Analysis Services are configured for Kerberos authentication. For details, contact your Analysis Services Administrator.
For SSAS 2005 and SSAS 2008, Windows accounts for all users must be a part of the local OLAP users group on the computer where Analysis Services is running. This group, which is created when Analysis Services is installed, is called SQLServerMSASUser$<SERVERNAME>$MSSQLSERVER.
Note that there is a Microsoft issue that hinders user pass-through authentication when Analysis Services and the clients accessing it are both run on AES-aware operating systems (Windows 2008, Microsoft Vista, Windows 7). Refer to Microsoft documentation for details.
Note that you cannot test a data source which is configured for external namespace authentication.
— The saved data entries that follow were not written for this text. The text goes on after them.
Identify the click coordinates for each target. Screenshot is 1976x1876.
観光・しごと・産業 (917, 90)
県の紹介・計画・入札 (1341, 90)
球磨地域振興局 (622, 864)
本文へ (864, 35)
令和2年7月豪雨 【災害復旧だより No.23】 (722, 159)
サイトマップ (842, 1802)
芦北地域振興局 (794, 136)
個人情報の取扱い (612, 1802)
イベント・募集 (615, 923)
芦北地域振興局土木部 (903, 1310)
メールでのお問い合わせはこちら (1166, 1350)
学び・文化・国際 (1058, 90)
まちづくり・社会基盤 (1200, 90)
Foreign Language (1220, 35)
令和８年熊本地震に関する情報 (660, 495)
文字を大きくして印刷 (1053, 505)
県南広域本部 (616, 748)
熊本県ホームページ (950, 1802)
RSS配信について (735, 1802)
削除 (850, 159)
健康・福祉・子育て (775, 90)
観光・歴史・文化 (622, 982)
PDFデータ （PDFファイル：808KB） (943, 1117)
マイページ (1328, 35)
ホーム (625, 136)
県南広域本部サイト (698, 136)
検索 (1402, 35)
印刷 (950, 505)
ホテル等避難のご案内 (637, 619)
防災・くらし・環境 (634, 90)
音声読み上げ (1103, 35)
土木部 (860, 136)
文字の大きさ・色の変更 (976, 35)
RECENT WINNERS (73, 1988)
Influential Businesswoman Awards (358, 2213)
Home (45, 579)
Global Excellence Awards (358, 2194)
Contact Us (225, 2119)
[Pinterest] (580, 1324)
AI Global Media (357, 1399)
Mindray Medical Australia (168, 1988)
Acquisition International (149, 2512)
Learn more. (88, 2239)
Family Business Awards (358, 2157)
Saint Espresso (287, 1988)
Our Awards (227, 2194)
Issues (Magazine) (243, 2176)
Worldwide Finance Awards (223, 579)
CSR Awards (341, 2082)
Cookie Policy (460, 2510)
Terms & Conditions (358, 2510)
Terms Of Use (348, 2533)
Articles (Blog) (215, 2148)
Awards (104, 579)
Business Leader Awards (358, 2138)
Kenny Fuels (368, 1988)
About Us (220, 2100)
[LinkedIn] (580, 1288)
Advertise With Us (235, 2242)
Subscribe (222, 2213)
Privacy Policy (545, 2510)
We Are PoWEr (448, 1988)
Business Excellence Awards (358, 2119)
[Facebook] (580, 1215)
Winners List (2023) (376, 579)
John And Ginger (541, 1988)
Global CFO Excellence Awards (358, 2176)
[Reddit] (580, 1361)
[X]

To verify that it is working, access the data source in a query.
Framework Manager Considerations
IBM Cognos Framework Manager accesses Analysis Services data sources directly without using the Report or Metadata services. This has important implications, especially for configurations with user pass-through authentication for Analysis Services.
If Kerberos-based signon is enabled for the Active Directory namespace that is configured, as an external namespace authentication source for the Analysis Services data source, ensure that the users running Framework Manager meet the following criterion:
- has the Act as part of the operating System privilege set in the local security policy on the computer running Framework Manager or is a member of the Local Administrators group on the Framework Manager computer with the log on locally privilege
- is trusted for delegation
Multidimensional Expression (MDX) Queries
You must install the following Microsoft Office components for Microsoft Excel Visual Basic for Applications (VBA) functions, such as ROUNDDOWN for MDX queries:
- Office Excel
- Microsoft Visual Basic for Applications (a shared feature in Office)
Install these components on the IBM Cognos Server for MSAS and on the Analysis Services server computer for SSAS 2005 or SSAS 2008, then restart the server machine.